What is a healthy way to detach and set boundaries?
I think it’s a good idea to detach in a way so that your life doesn’t depend on this other person. That your happiness, security, spiritual health, psychological health doesn’t depend on this other person. It’s important for us to detach essentially from everyone around us in a way that we cannot put all of our eggs in one basket.
Think about two bubbles, you don’t want them to be stuck together. They can independently go up together, one can go off one way and the other another way. But if you are stuck together, if one goes down, so does the other. To have a healthy boundary is to say I am me, you are you, we are different, but I love and support you. I want to be with you and I am here to help you up, but I am not going down with you. It’s absolutely okay to feel sadness when you see your loved one suffering but to have your loved one pull you down and you start to decompensate, it’s not healthy.
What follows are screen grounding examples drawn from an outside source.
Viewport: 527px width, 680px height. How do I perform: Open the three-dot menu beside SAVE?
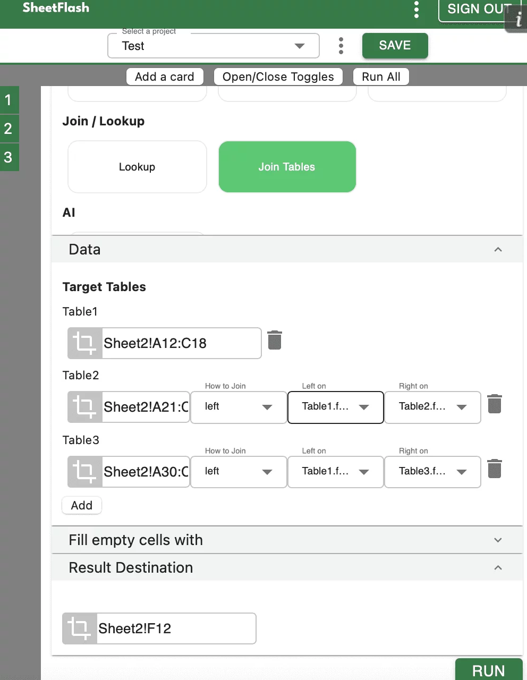[x=341, y=46]
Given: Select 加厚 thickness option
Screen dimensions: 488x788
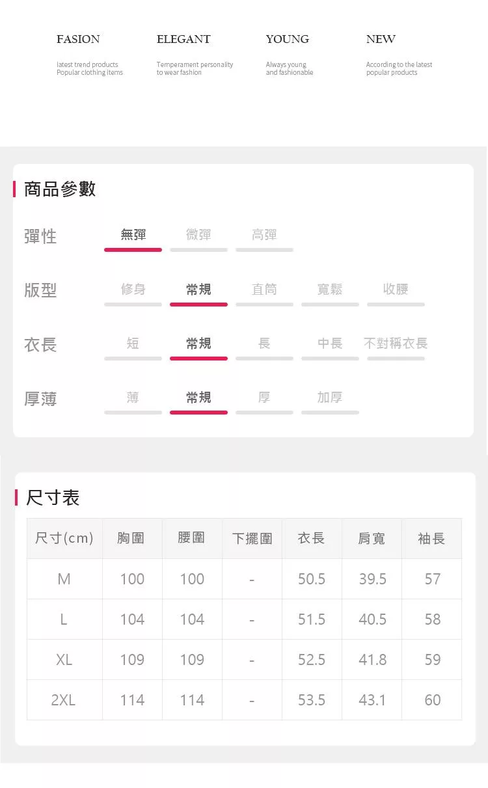Looking at the screenshot, I should click(330, 398).
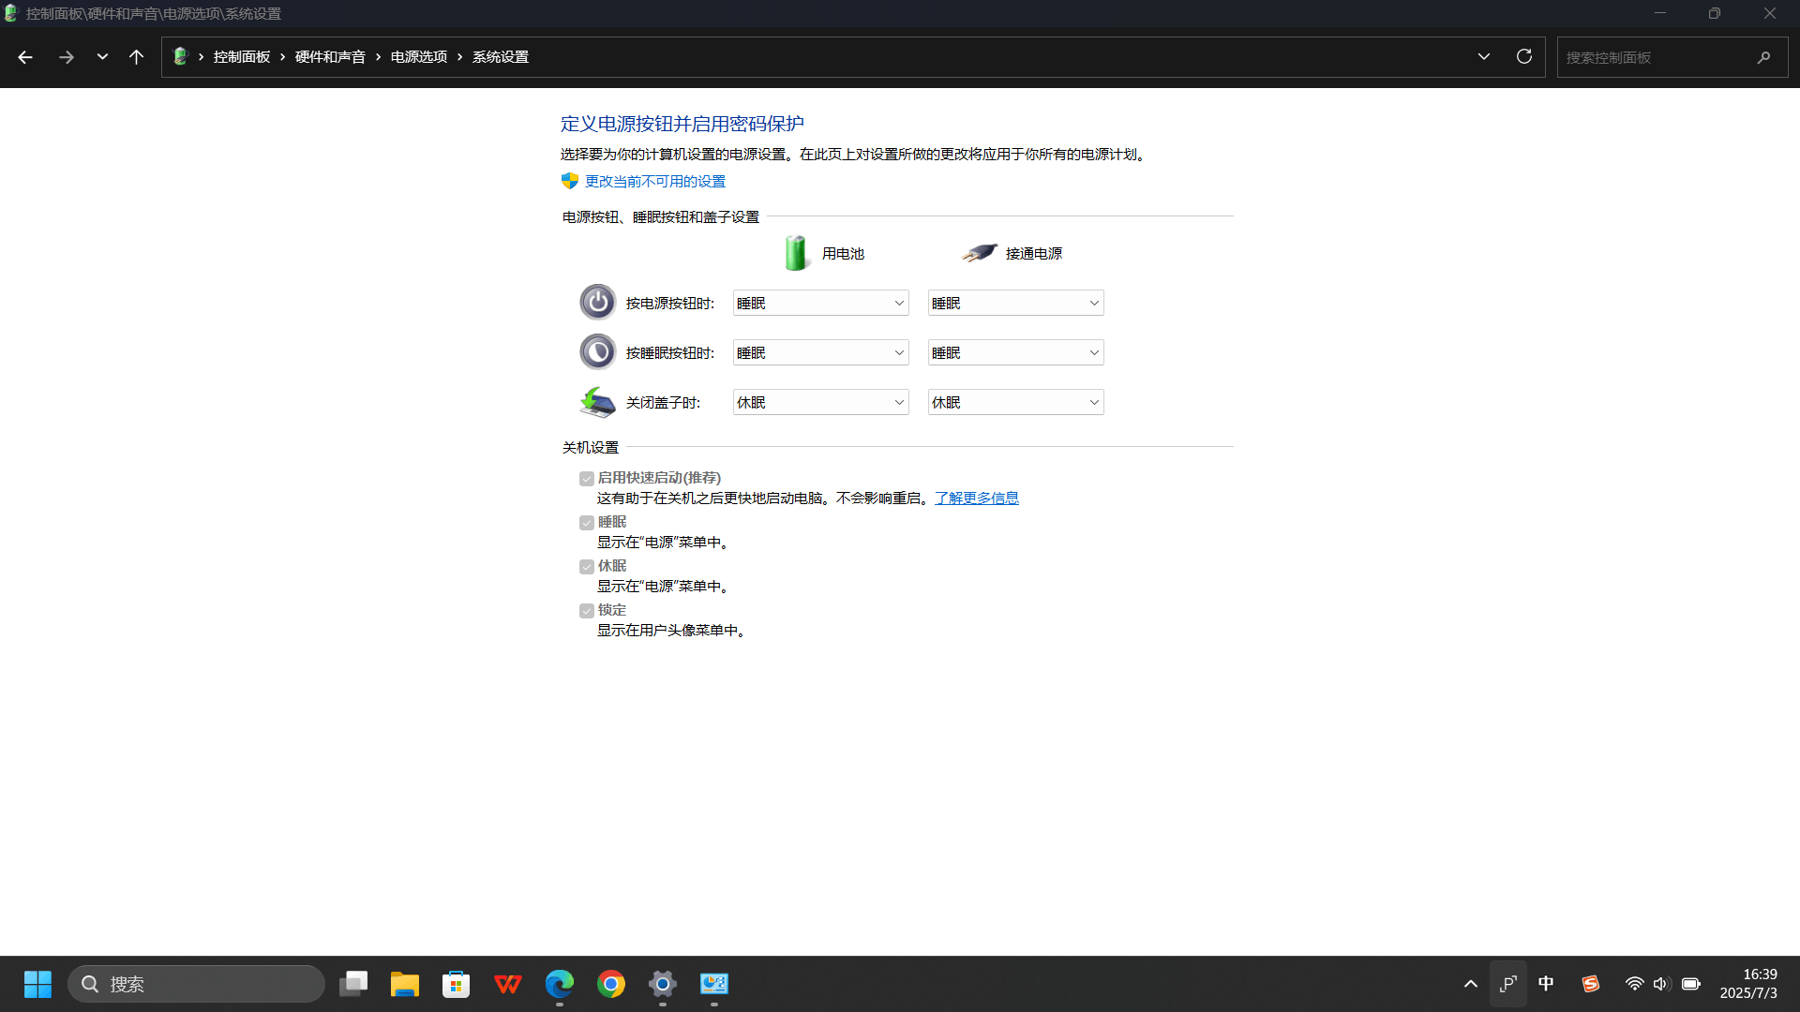The image size is (1800, 1012).
Task: Open the 了解更多信息 link
Action: [977, 498]
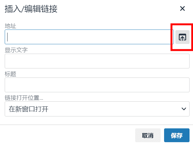Image resolution: width=193 pixels, height=145 pixels.
Task: Click the 取消 button
Action: [x=148, y=135]
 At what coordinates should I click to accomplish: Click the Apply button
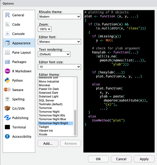[144, 159]
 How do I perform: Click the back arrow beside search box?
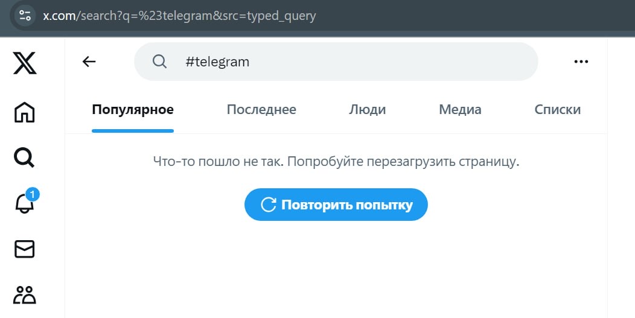point(89,62)
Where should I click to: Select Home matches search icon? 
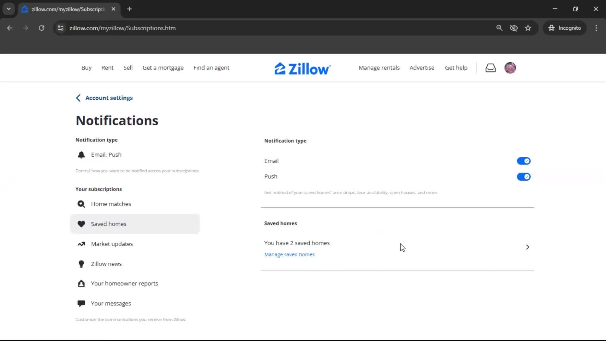(x=81, y=204)
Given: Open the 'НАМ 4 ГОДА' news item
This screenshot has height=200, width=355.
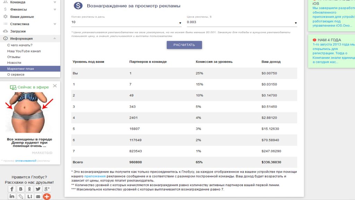Looking at the screenshot, I should [x=329, y=40].
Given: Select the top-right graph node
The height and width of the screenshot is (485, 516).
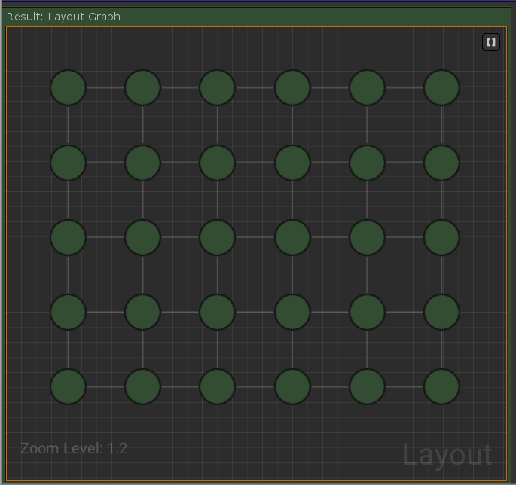Looking at the screenshot, I should [x=441, y=87].
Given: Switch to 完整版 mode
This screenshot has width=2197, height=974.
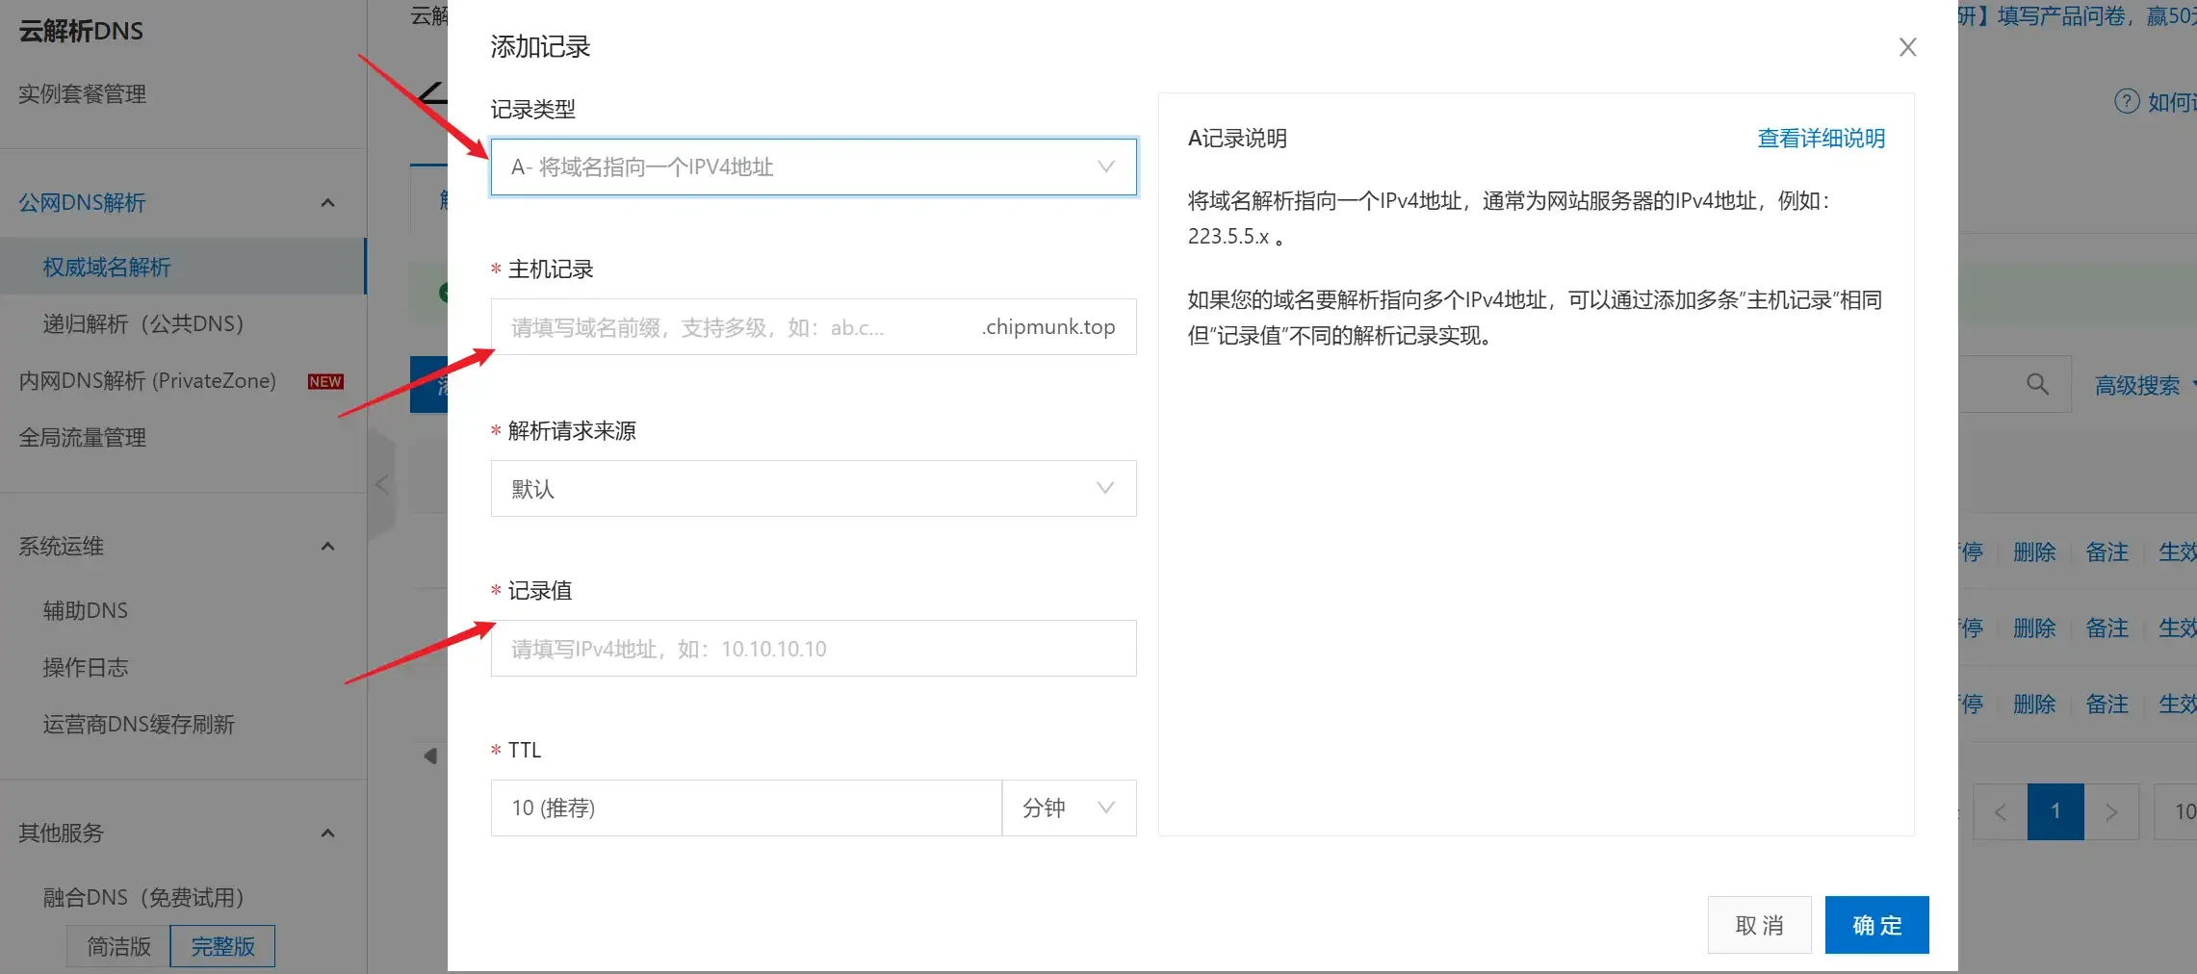Looking at the screenshot, I should pyautogui.click(x=222, y=946).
You need to detach and be your own person but also be their support.
Is there one main boundary that should be set no questions asked or is it a case by case basis?
I think it’s case by case. You have to figure out in your family system what the boundaries are. I know in my house, we have boundaries that we set. For example, some family members yell or curse at each other. In my house, it’s just not something we do. I don’t like it personally, so it’s a strict boundary in my house. I use that as an example because every family is different.
I think one of the firmest boundaries people need to have is your health and my health. I can be healthy even if you are not. That is something that comes with therapy and support of your own.
If you are completely attached and meshed with someone else, then you can’t be healthy if that person isn’t.